Contents
- Where are the Lemur Applications
- Running a Lemur Application
- Documentation of Individual Applications
1. Where are the Lemur Applications
The source code for all the Lemur applications is all in the directory app/src. After finishing "gmake", you will see all the executables for the applications generated in the directory app/obj. After finishing "gmake install", all the applications will have been copied to the directory "LEMUR_INSTALL_PATH/lemur/bin".2. Running a Lemur Application
The usage for different applications may vary, but most applications tend to have the following general usage.
- Create a parameter file with value definitions for all the input variables of an application. Terminate each line with a semicolon. For example,
index = /usr0/mydata/index.bsc;specifies a particular path to the "table-of-contents" file of a basic index for the input variable index. (The special suffix ".bsc" means basic index; it is ".ifp" for the position index. An index manager will be able to recognize the suffix and open the index with the corresponding index class.)In general, all the file paths must be absolute paths. Version 1.0 of Lemur does not have the capability of searching for files along different paths.
Most applications will display a list of the major required input variables, if you run it with the "--help" option. But, generally, you should read this documentation or the doxygen documentation to find out the exact parameters that an application recognizes.
- Run the application program with the parameter as the only argument, or the first argument, if the application can take other parameters from the command line. Most applications only recognize parameters defined in the parameter file, but there are a few exceptions. PushIndexer requires at least one extra argument following the parameter file, which specifies the source file(s) to use for building the index. The advantage of taking source files in this way is to allow multiple source files (you just need to put the names of all the source files as the extra arguments following the parameter file.
3. Documentation of Individual Applications
In this section, we provide detailed documentation of each individual application. There are many good examples of using all these applications in the directory data and the subdirectories there. In particular, test_basic_index.sh and test_pos_index.sh have commented example commands for building an index and running different kinds of retrieval experiments, using the basic indexer and the position indexer respectively. Subdirectories basicparam and posparam have many example parameter files that you can modify to run your own experiments.
- BuildBasicIndex
- GenerateSmoothSupport
- RetEval
- GenerateQueryModel
- QueryModelEval
- PushIndexer, ParseQuery, ParseToFile
- ireval.pl
- BuildBasicIndex
This application builds a basic index for a collection of documents.
To use it, follow the general steps of running a Lemur application and set the following variables in the parameter file:
- inputFile: the path to the source file.
- outputPrefix: a prefix name for your index.
- maxDocuments: maximum number of documents to index (default: 1000000)
- maxMemory: maximum amount of memory to use for indexing (default:0x8000000, or 128MB)

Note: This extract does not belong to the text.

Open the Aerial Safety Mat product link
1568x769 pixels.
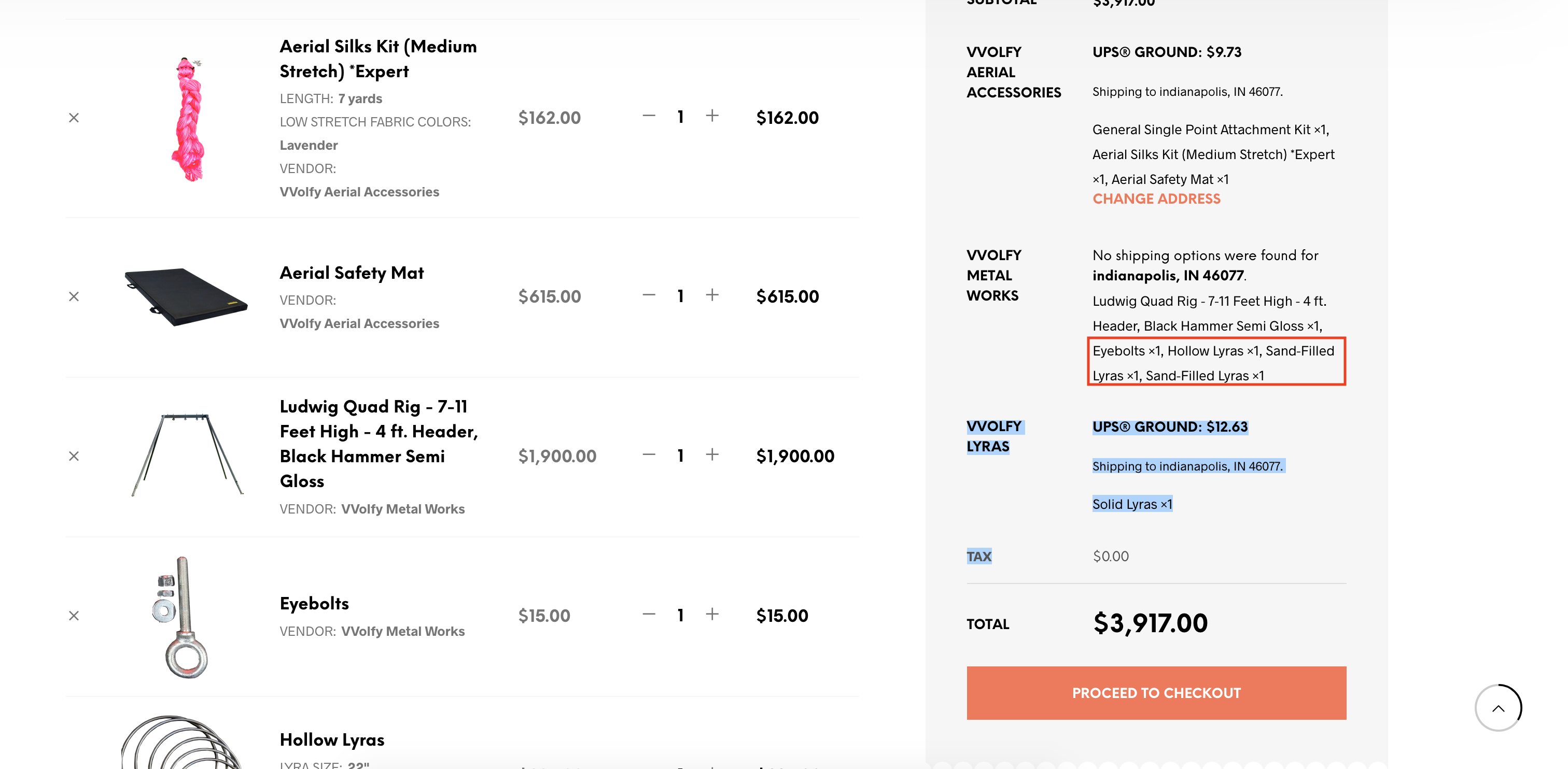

In general, the outputPrefix should be an absolute path, unless you always open the index from the same directory as where the index is. A "table-of-content" (TOC) file with a name of the format outputPrefix.bsc will be written in the directory where the index is stored. The following is an example of use:
% cat buildparam inputFile = /usr0/mydata/source; outputPrefix = /usr0/mydata/index; maxDocuments = 200000; maxMemory = 0x10000000; % BuildBasicIndex buildparam The TOC file is /usr0/mydata/index.bsc.See also the testing scripts in test_basic_index.sh and the parameter file build_param in the directory data/basicparam.
- GenerateSmoothSupport
This application generates two support files for retrieval using the language modeling approach. Both files contain some pre-computed quantities that are needed to speed up the retrieval process.
One file (name given by the parameter smoothSupportFile, see below) is needed by retrieval using smoothed unigram language model. Each entry in this support file corresponds to one document and records two pieces of information: (a) the count of unique terms in the document; (b) the sum of collection language model probabilities for the words in the document.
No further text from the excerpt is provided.